A leader supply-demand-based optimization for large scale optimal power flow problem considering renewable energy generations

The supply-demand-based optimization (SDO) is among the recent stochastic approaches that have proven its capability in solving challenging engineering tasks. Owing to the non-linearity and complexity of the real-world IEEE optimal power flow (OPF) in modern power system issues and like the existing algorithms, the SDO optimizer necessitates some enhancement to satisfy the required OPF characteristics integrating hybrid wind and solar powers. Thus, a SDO variant namely leader supply-demand-based optimization (LSDO) is proposed in this research. The LSDO is suggested to improve the exploration based on the simultaneous crossover and mutation mechanisms and thereby reduce the probability of trapping in local optima. The LSDO effectiveness has been first tested on 23 benchmark functions and has been assessed through a comparison with well-regarded state-of-the-art competitors.
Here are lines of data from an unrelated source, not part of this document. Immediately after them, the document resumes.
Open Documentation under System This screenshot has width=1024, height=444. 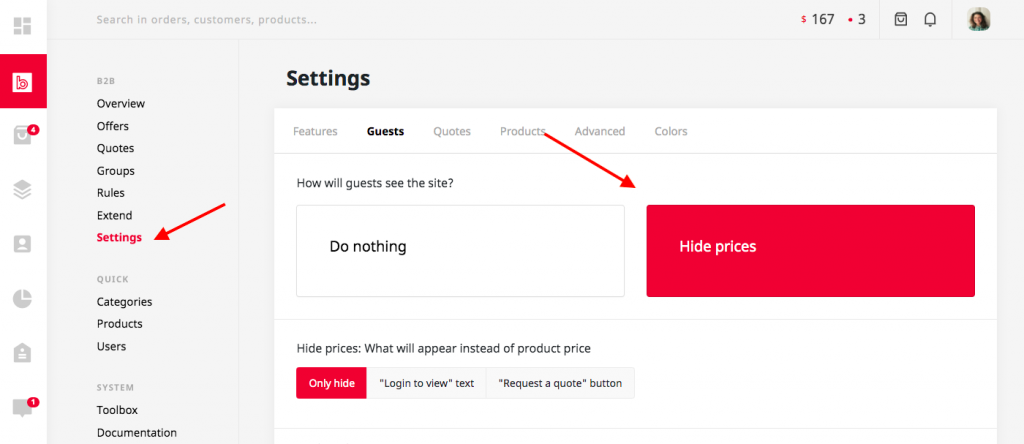click(x=136, y=432)
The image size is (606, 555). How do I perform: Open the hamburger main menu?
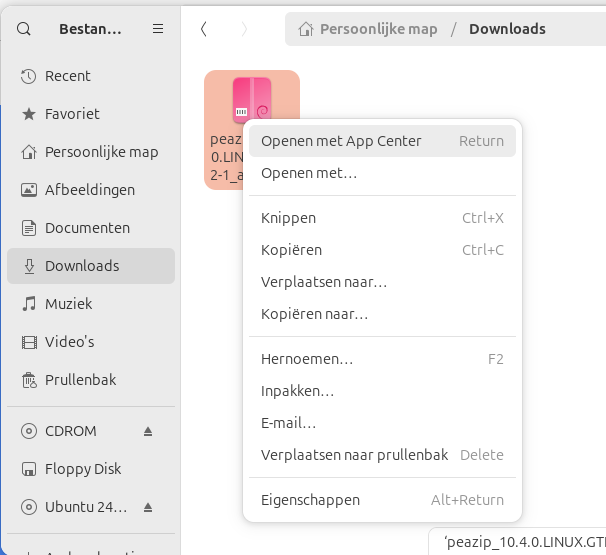point(158,29)
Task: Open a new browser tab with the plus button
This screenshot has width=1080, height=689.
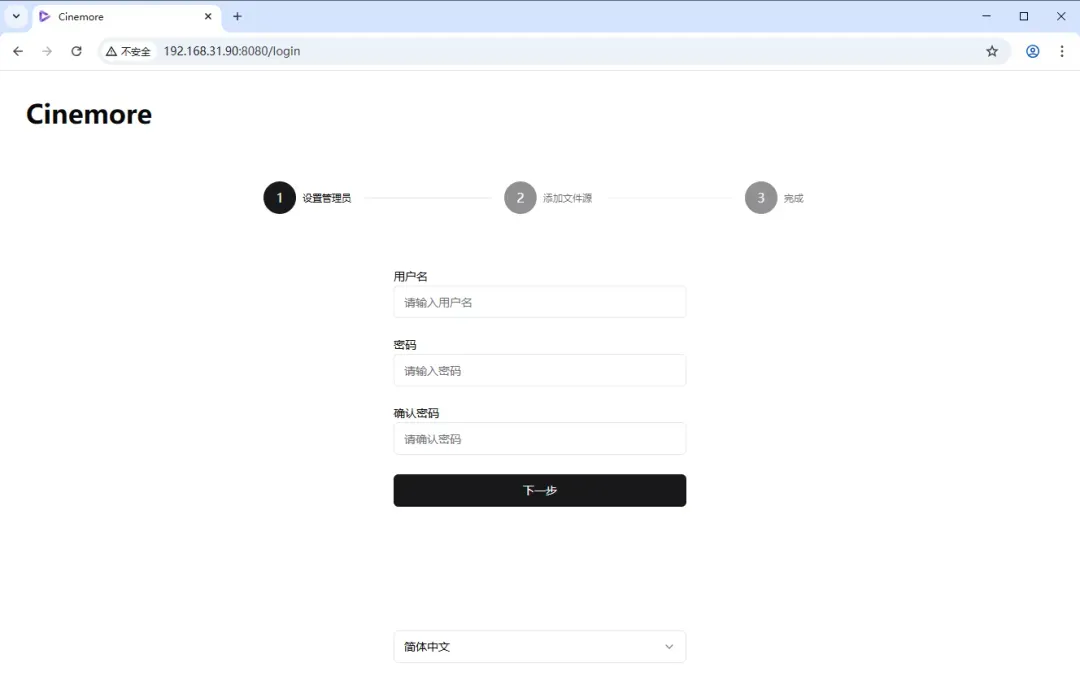Action: click(237, 16)
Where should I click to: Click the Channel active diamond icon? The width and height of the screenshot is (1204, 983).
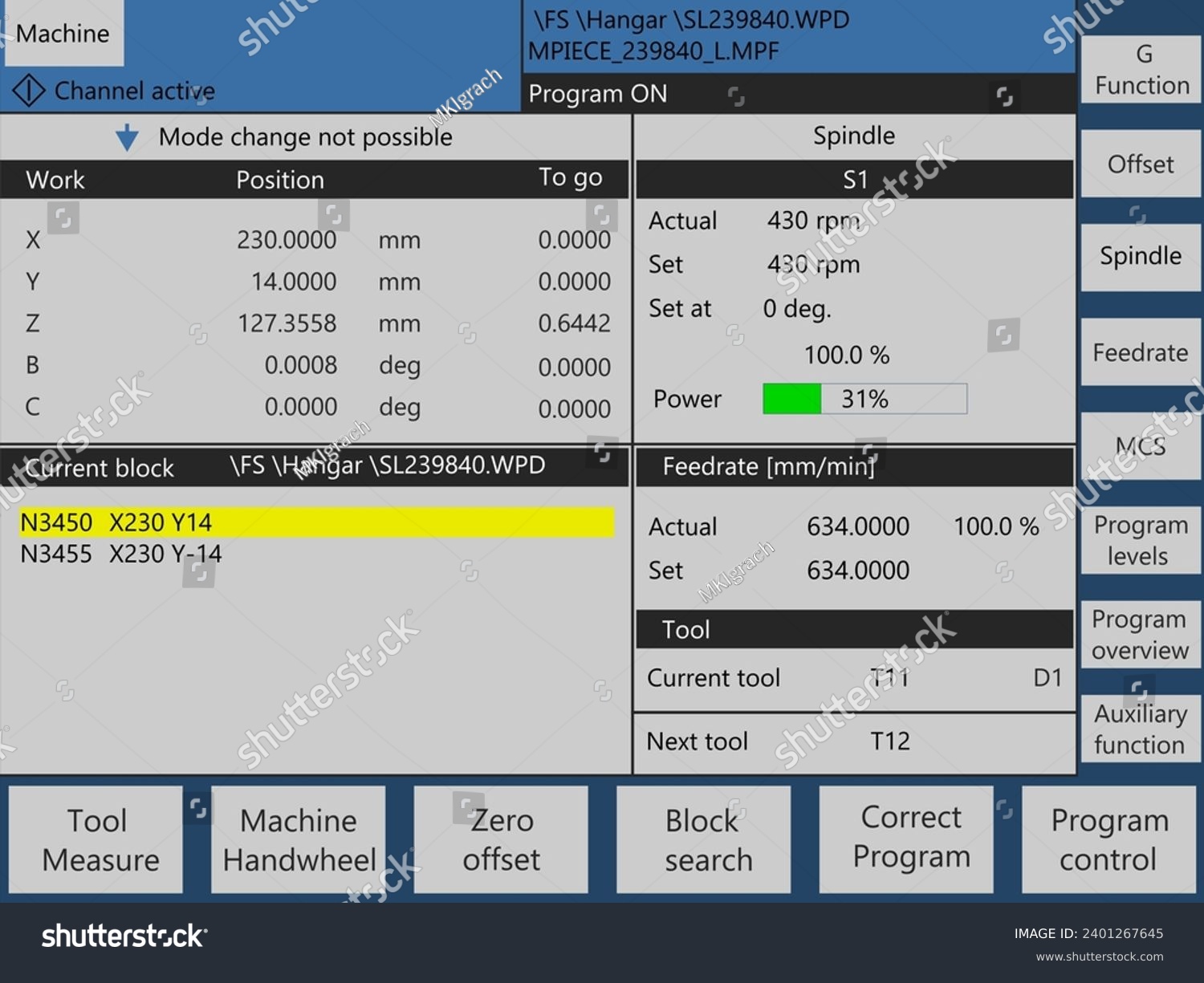30,91
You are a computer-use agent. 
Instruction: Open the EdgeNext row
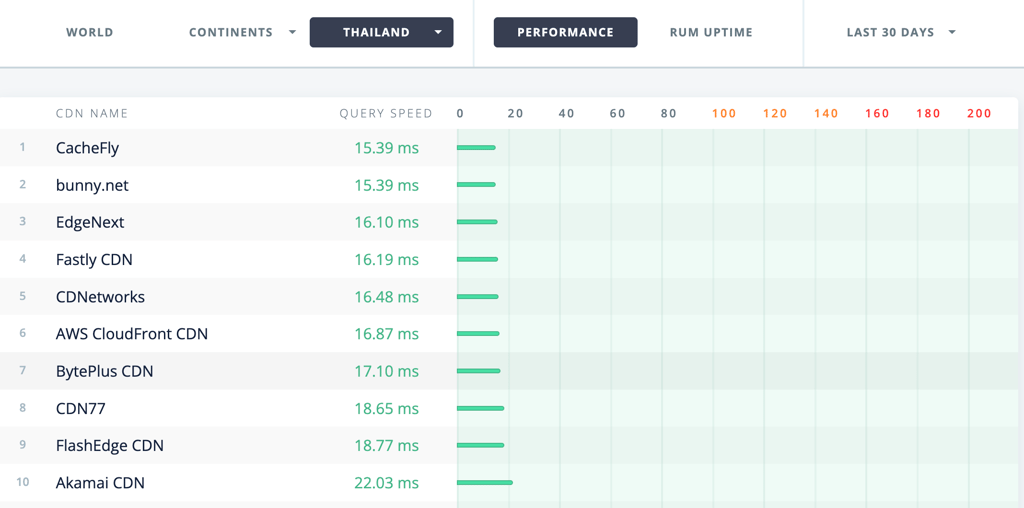(90, 223)
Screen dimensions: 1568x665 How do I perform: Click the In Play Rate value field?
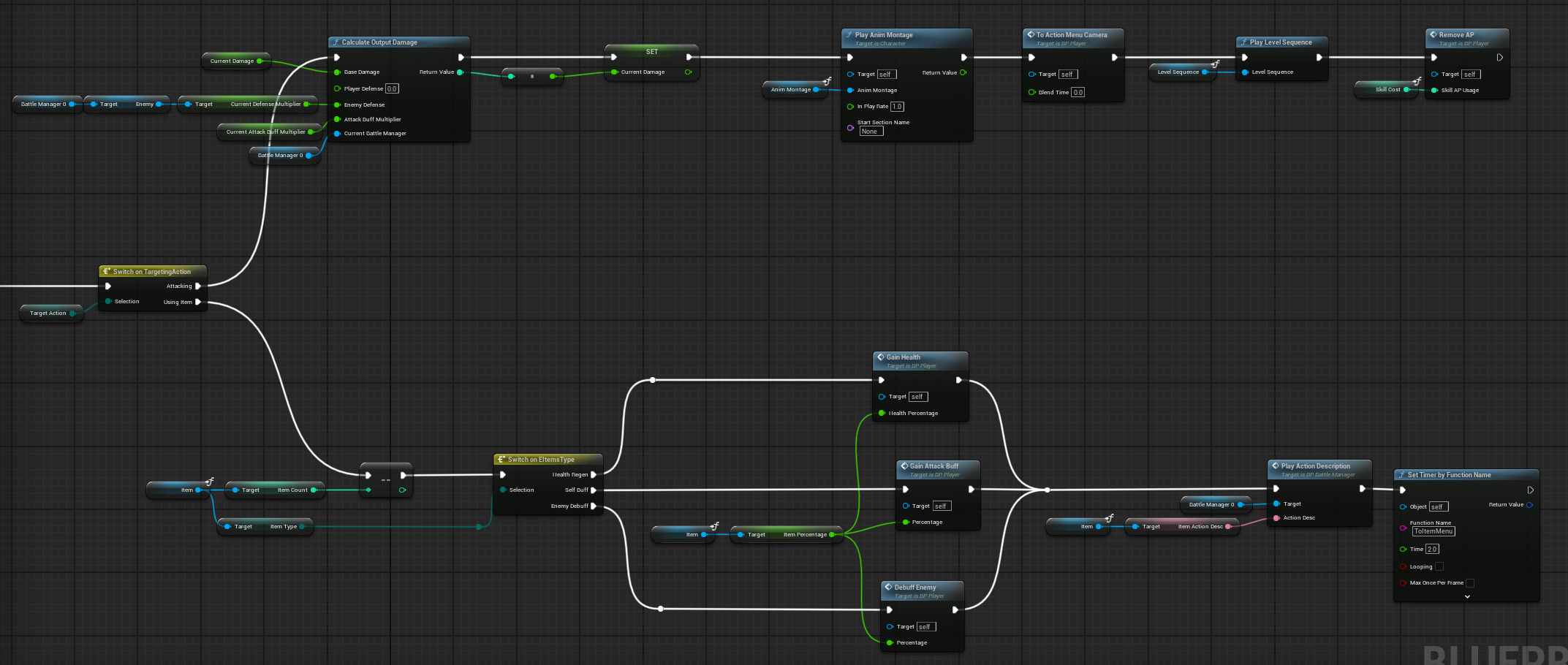click(x=897, y=107)
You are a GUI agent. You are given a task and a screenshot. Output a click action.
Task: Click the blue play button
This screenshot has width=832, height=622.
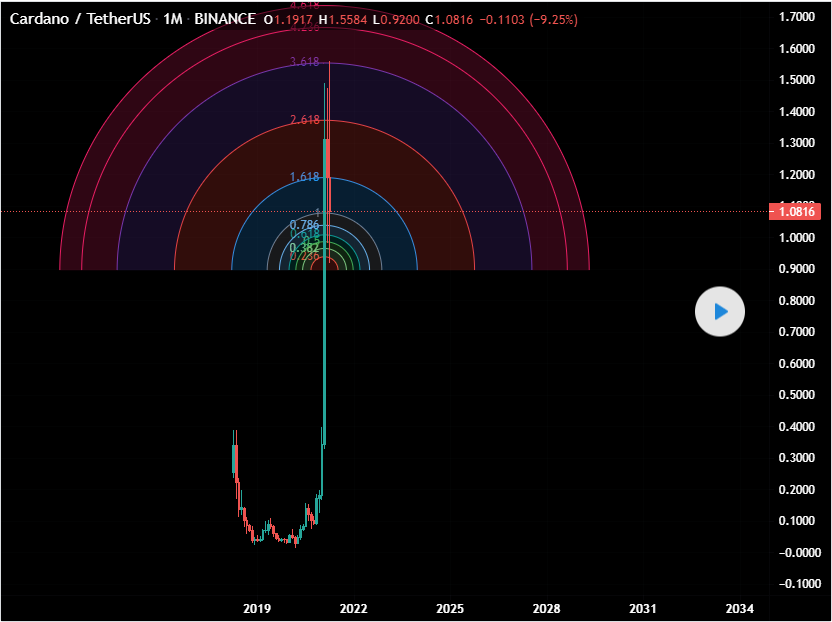coord(720,312)
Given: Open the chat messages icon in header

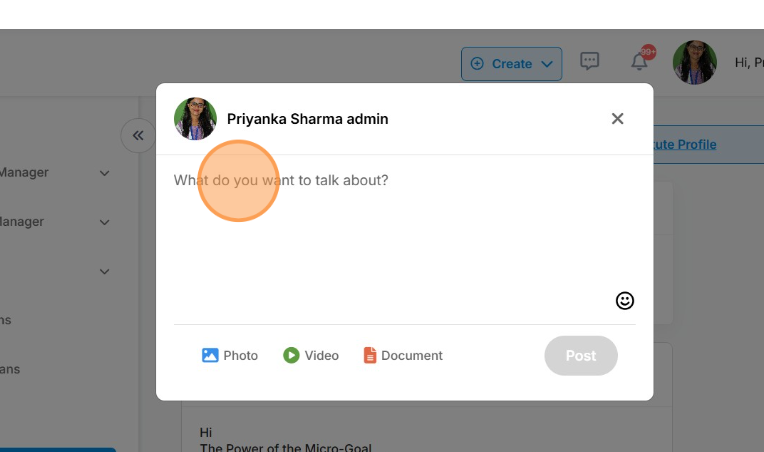Looking at the screenshot, I should 590,62.
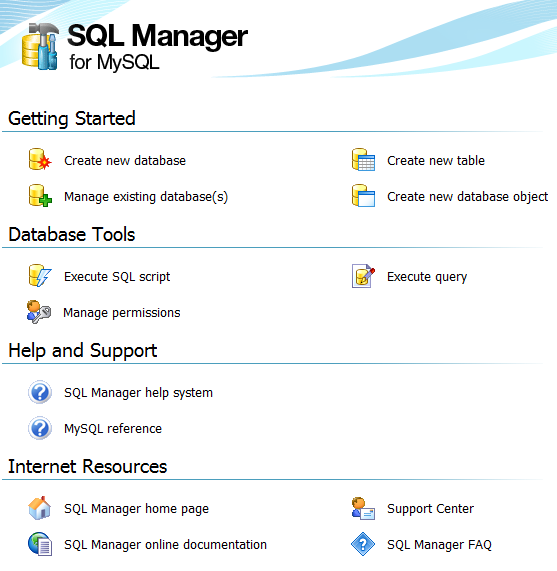The width and height of the screenshot is (557, 571).
Task: Click the online documentation globe icon
Action: coord(40,544)
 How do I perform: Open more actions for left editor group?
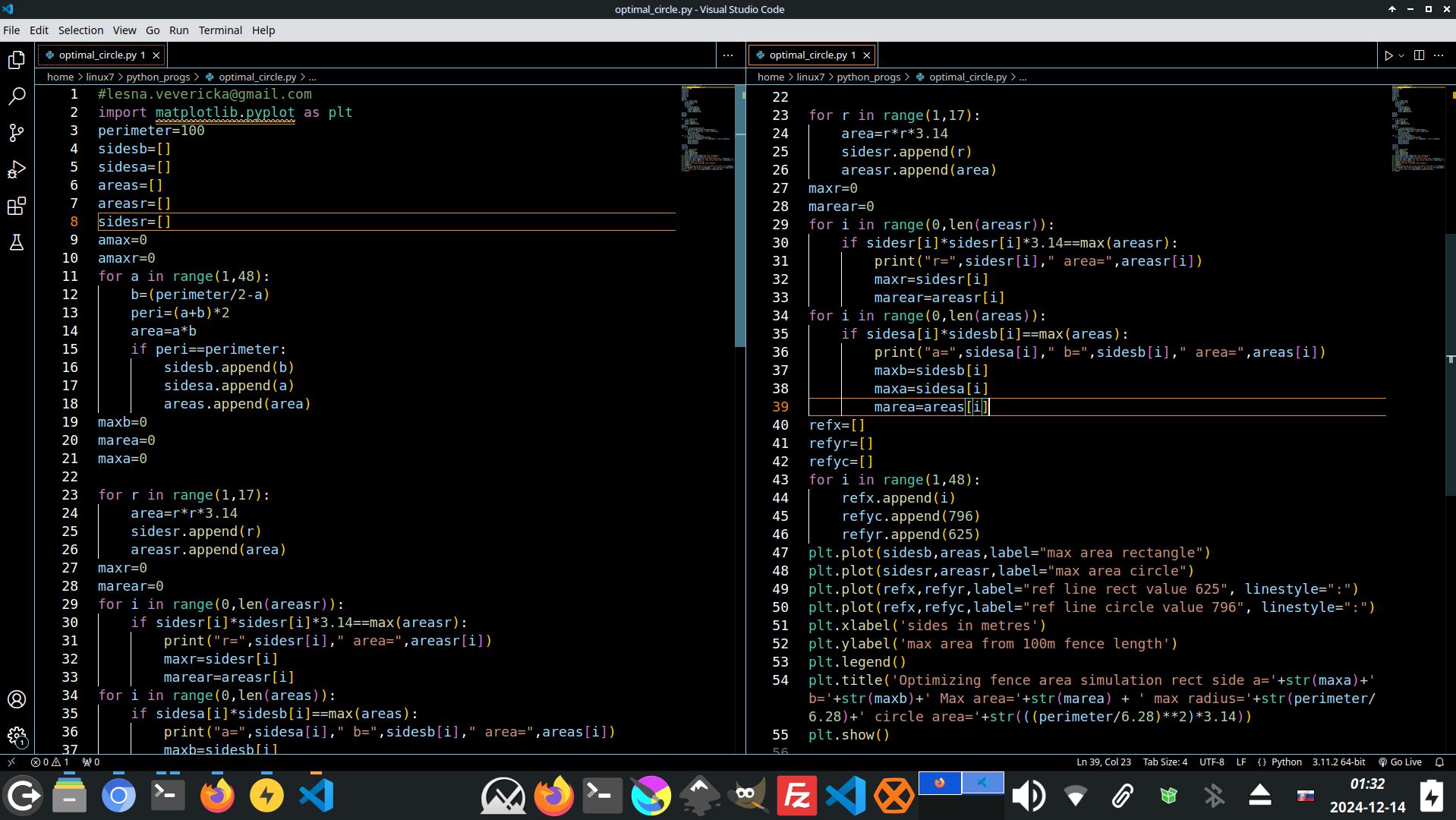tap(728, 55)
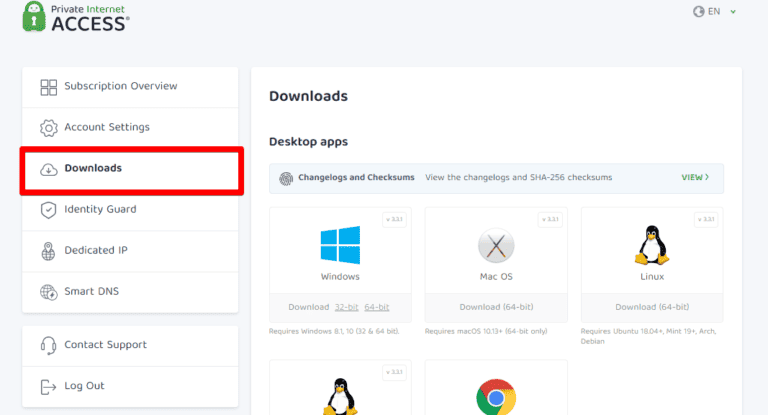This screenshot has width=768, height=415.
Task: Click the Chrome browser extension icon
Action: coord(496,397)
Afterward, Three well-known constrained IEEE 30, 57, and 118-bus test systems incorporating both wind and solar power sources were investigated in order to authenticate the performance of the LSDO considering a constraint handling technique called superiority of feasible solutions (SF). The statistical outcomes reveal that the LSDO offers promising competitive results not only for its first version but also for the other competitors.